Сейчас Назар должен был пригнать свои лодки, чтоб мы смогли переправить на тот берег лошадей, арендованных в райцентре. Мы гнали их почти сутки, и я измучился, в кровь сбив себе все о вьючное седло с множеством деревянных плашек, крючков и железок. Когда я, косолапя от боли, пошел наконец по твердой земле, рядом оказался Гаян Газиянов. Он внимательно осмотрел седло и ничего не сказал, а только свистнул тонко и протяжно, как суслик. Оказывается, я не сделал веревочных стремян, и меня зря бросало на жесткий клин седла, так что ноги все сорок километров болтались как у игрушечного зайца.

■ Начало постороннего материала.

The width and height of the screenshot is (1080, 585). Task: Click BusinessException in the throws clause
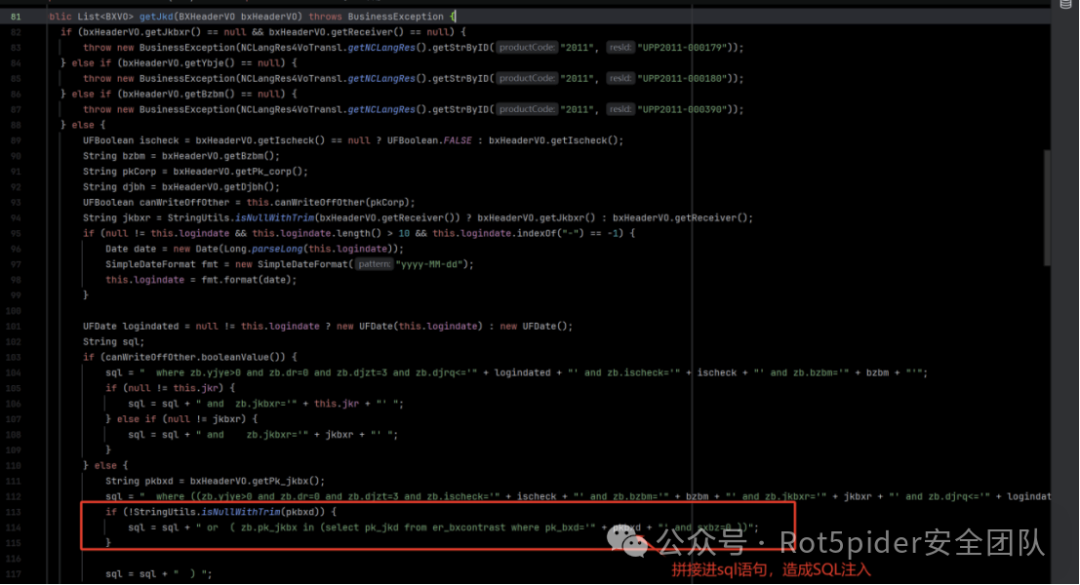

Папиросный дымок сносило в сторону, звенели комары, и мы клевали носами от усталости, а в глазах плыла серая ровная гладь, что зовется Енисеем, и казалось — можно пойти по глади, будто посуху.
— Едут, — очнулся Гаян. Кашлем старого курильщика зашелся мотор, маленькая лодочка упрямо ползла к берегу.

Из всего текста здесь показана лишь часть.